I am an applied statistician who develops fast, scalable, statistical methodology, and open-source software for biomedical data analysis, which often contains noisy or missing data and systematic biases. Specifically, my research addresses statistical and computational challenges in single-cell genomics, epigenomics, and spatial transcriptomics leading to an improved understanding of human health and disease. My research philosophy is problem-forward: I develop statistical methods and software that are motivated by concrete problems, often with real-world, messy data. This philosophy permeates into my contributions to statistics and data science education, and service to the profession. For example, I also develop resources for data science education motivated by real-world problems and messy data and I serve my professional community at large, and being an advocate for diversity, equity and inclusion.

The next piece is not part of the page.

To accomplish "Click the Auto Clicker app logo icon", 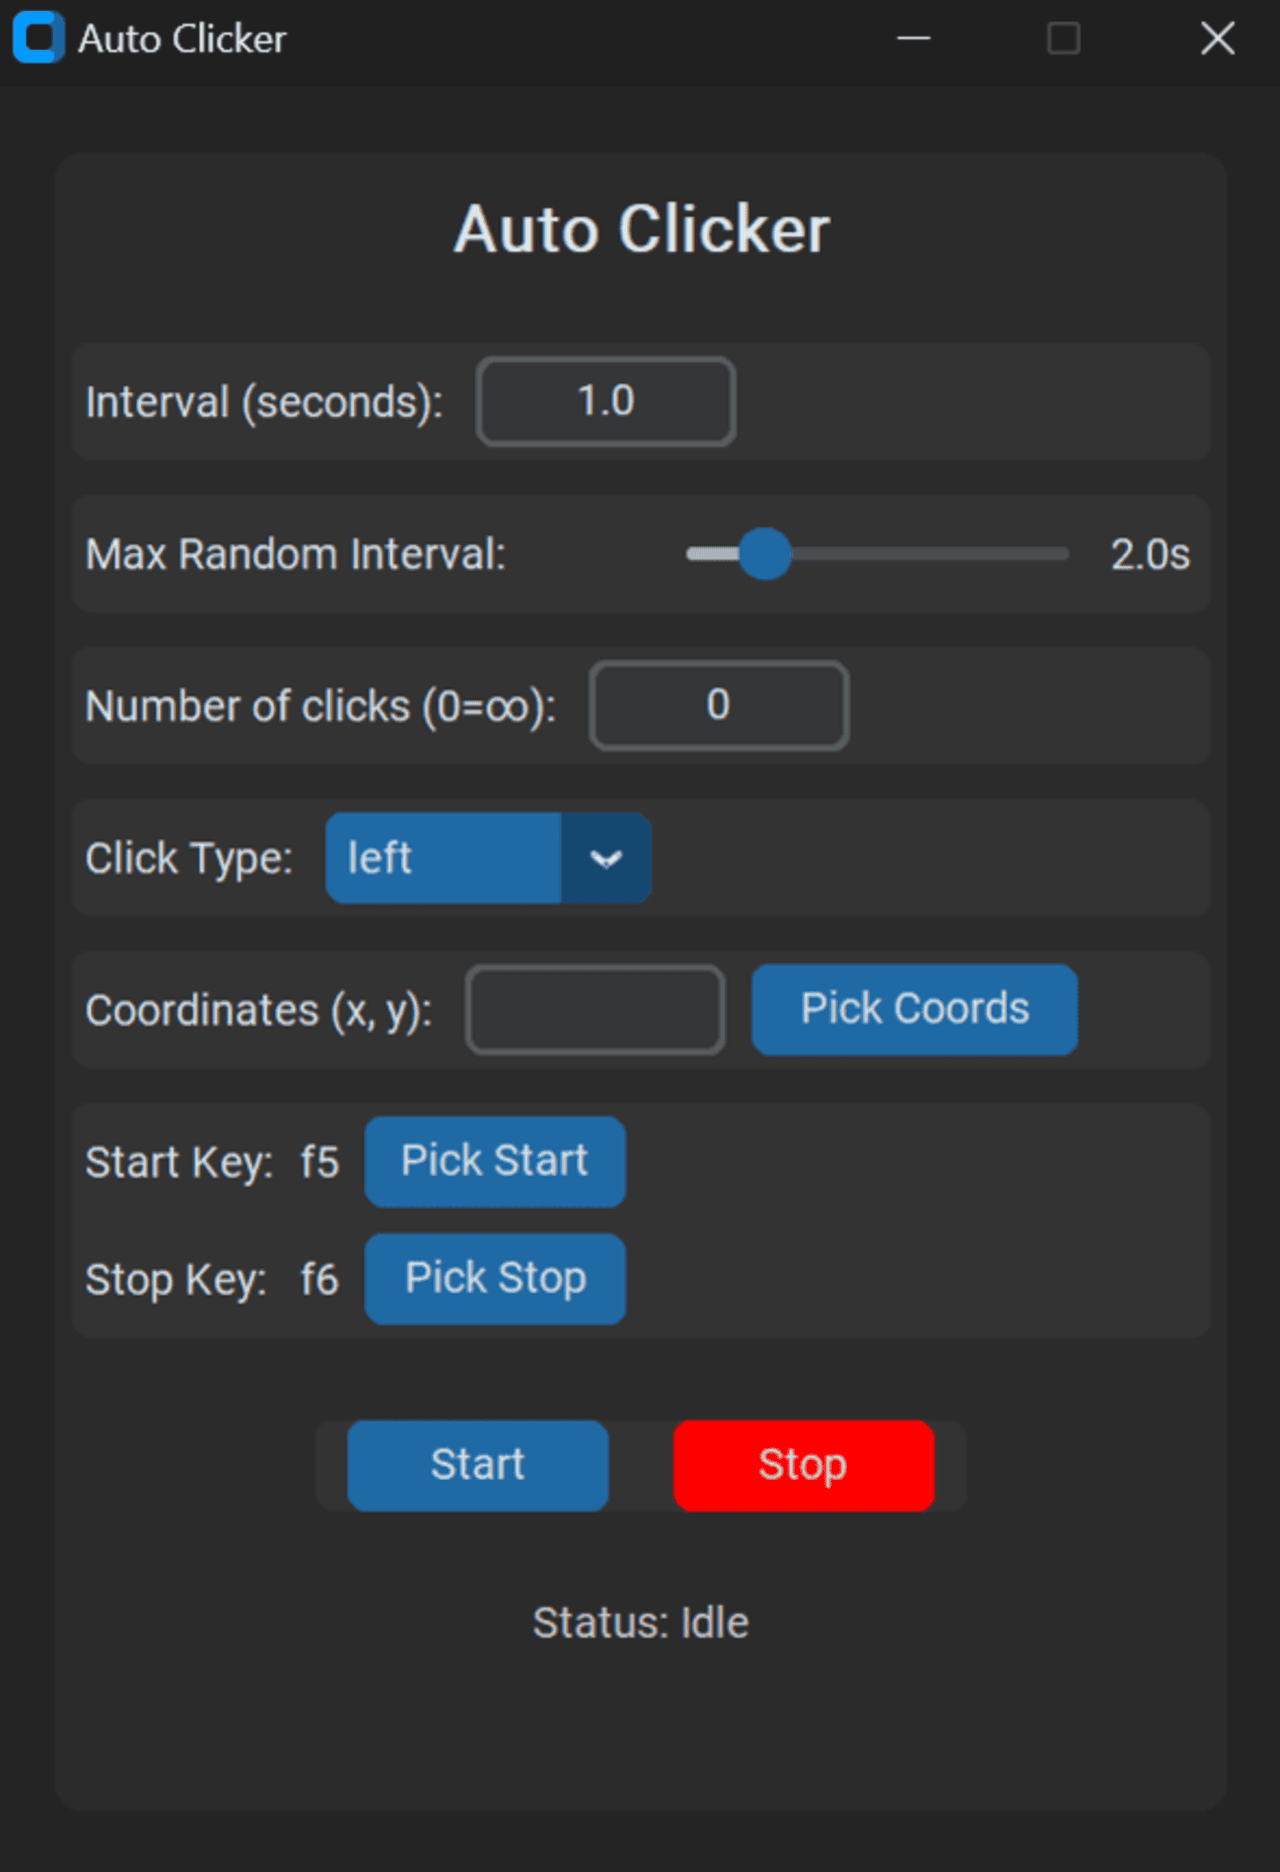I will 37,39.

I am an Associate Professor in the Department of Biostatistics at Johns Hopkins Bloomberg School of Public Health, a faculty member of the Johns Hopkins Data Science Lab, and have affiliations with the Malone Center for Engineering in Healthcare, Center for Computational Biology, the Department of Genetic Medicine, and the Department of Biochemistry and Molecular Biology. I’m also a co-host of the The Corresponding Author podcast, member of the Editorial Board for Genome Biology, a Reviewing Editor at eLife, an Associate Editor for Reproducibility at the Journal of the American Statistical Association, and co-founder of R-Ladies Baltimore.
I received my B.S. in Mathematics from LSU and my M.A. and Ph.D. from the Department of Statistics at Rice University under the direction of Marek Kimmel and Sharon Plon (@splon).

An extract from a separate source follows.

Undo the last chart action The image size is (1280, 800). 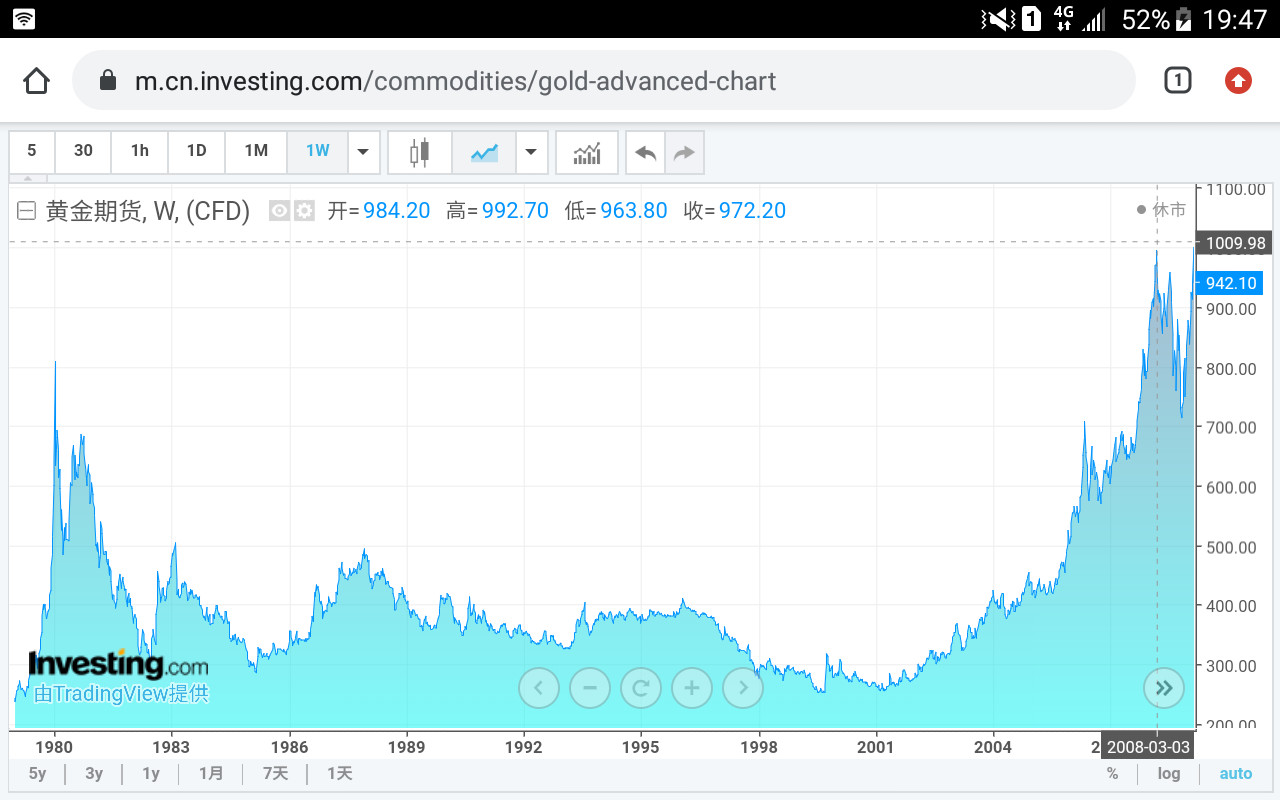[x=646, y=152]
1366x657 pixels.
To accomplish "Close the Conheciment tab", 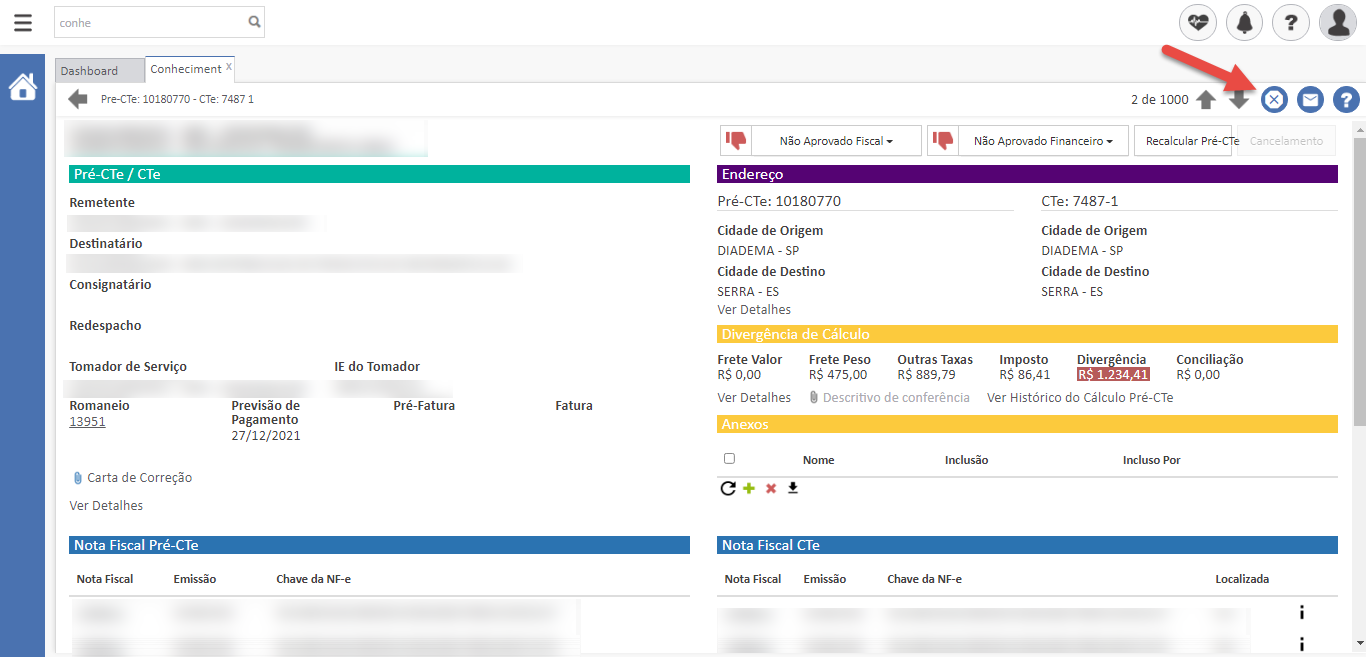I will (229, 67).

I completed my postdoctoral training with Rafael Irizarry (@rafalab) in the Department of Data Science at Dana-Farber Cancer Institute and Harvard T.H. Chan School of Public Health. This postdoctoral research resulted in a K99/R00 grant from the National Human Genome Research Institute (NHGRI) (@genome_gov) to develop statistical methods for the normalization and quantification of single-cell RNA-sequencing data (R00HG009007).
Currently, I co-lead as a Principal Investigator a R01 grant from the National Institute of Mental Health (@NIMHgov) to develop improved statistical methods for the integrative cellular deconvolution of human brain RNA sequencing data (R01MH13183).
Most recently, I was selected for the Teaching in the Health Sciences Young Investigator Award and the COPSS Emerging Leader Award (formerly known as the COPSS Leadership Academy Award) from the American Statistical Association (ASA), arguably the statistical profession’s most prestigious award for early career leaders in Statistics and Data Science.